• [PROBLEM REQUIREMENTS]:
Exactly reproduce the line containing "Image resolution: width=766" and all later lines to the end of the entries, leaving the pictures out of your copy.

*** Opening DATA EXCERPTS ***

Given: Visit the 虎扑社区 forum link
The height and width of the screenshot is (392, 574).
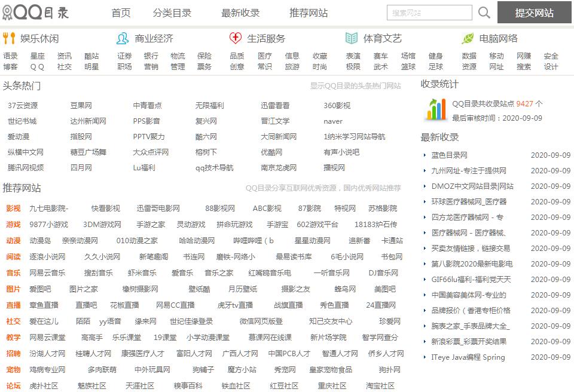Looking at the screenshot, I should tap(44, 386).
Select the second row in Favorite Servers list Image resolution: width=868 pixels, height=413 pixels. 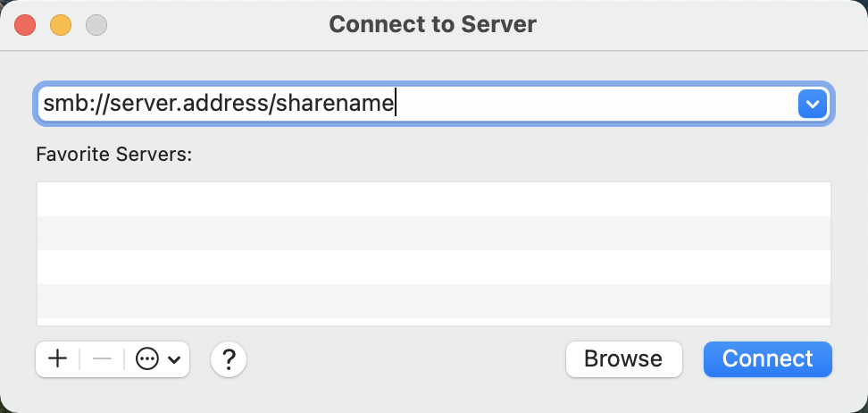(434, 233)
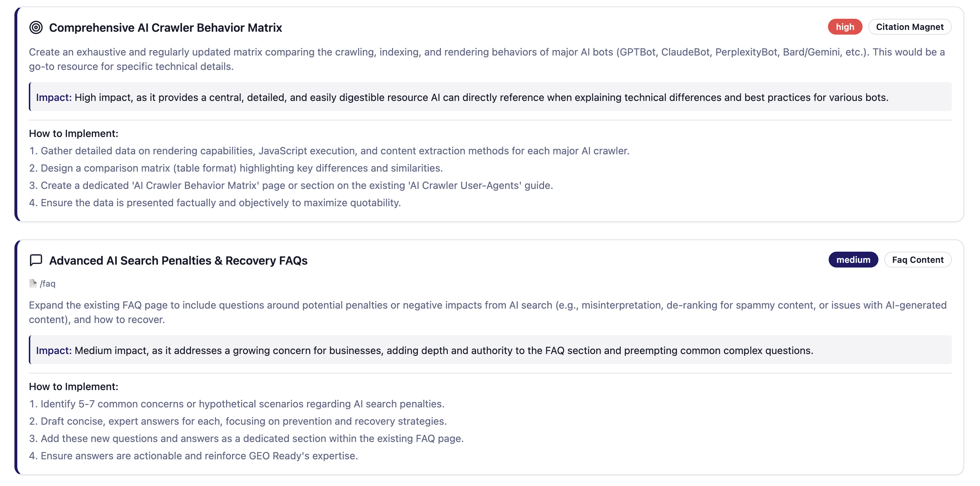This screenshot has height=486, width=980.
Task: Click the target icon beside Comprehensive AI Crawler Behavior Matrix
Action: click(x=36, y=27)
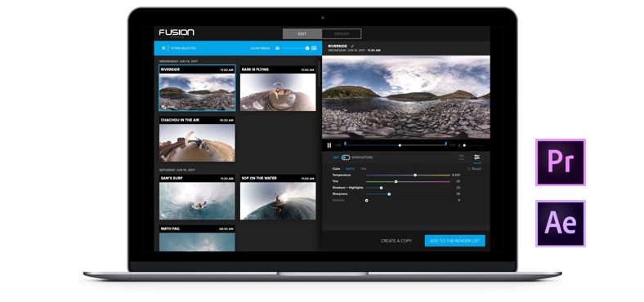The width and height of the screenshot is (644, 302).
Task: Toggle the 360 / OverCapture switch
Action: 346,158
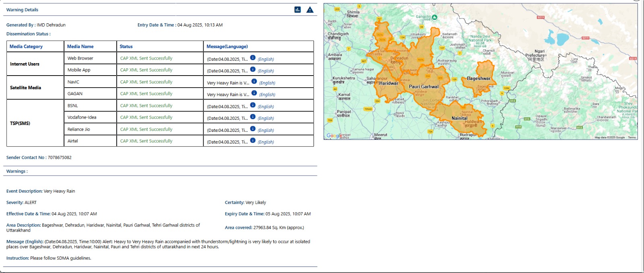
Task: Click info icon in GAGAN row
Action: (x=254, y=93)
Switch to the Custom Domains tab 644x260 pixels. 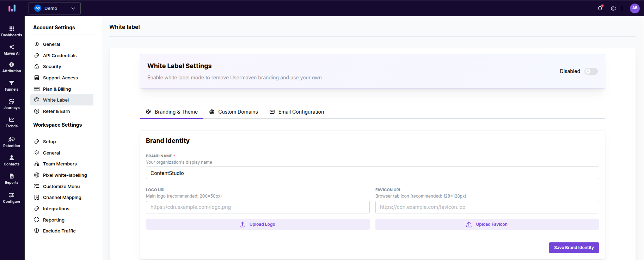click(233, 112)
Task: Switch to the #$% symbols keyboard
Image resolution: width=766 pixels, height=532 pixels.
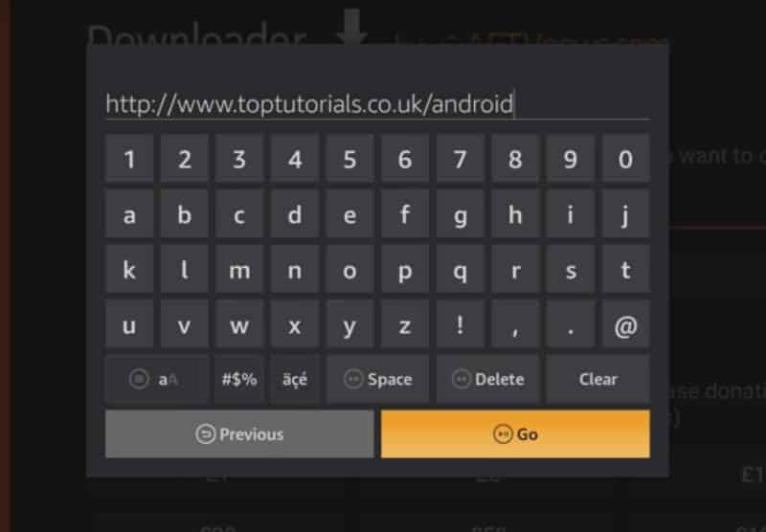Action: 238,379
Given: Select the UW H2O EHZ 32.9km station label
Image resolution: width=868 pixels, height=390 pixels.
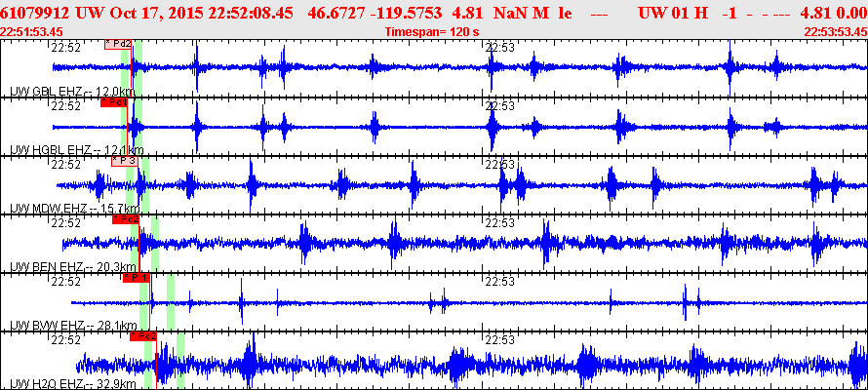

*** Closing DATA EXCERPTS ***

• [FINAL ANSWER]:
Image resolution: width=766 pixels, height=532 pixels.
Action: 238,379
Given: Select the UW H2O EHZ 32.9km station label
Image resolution: width=868 pixels, height=390 pixels.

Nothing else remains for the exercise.